Exercise instructions: Locate each line below that includes "agent" and reproduce it.

Stored data entries:
[Start of section]
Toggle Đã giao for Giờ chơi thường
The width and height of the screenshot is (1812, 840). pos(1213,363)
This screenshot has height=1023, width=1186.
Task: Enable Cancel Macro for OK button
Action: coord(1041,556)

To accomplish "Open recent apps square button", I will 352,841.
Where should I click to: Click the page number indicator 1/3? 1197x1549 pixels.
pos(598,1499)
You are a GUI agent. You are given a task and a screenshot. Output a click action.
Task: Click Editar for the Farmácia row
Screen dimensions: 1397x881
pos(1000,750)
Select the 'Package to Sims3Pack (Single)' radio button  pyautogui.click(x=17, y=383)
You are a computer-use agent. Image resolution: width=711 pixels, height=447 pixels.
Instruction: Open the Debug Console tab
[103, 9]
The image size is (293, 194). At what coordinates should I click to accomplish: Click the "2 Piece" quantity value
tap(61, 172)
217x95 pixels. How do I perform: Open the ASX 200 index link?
[End of section]
Worked solution:
You are a GUI agent. You are given a task and a screenshot. Output a click action.
You are a computer-use agent. Image resolution: width=711 pixels, height=447 pixels.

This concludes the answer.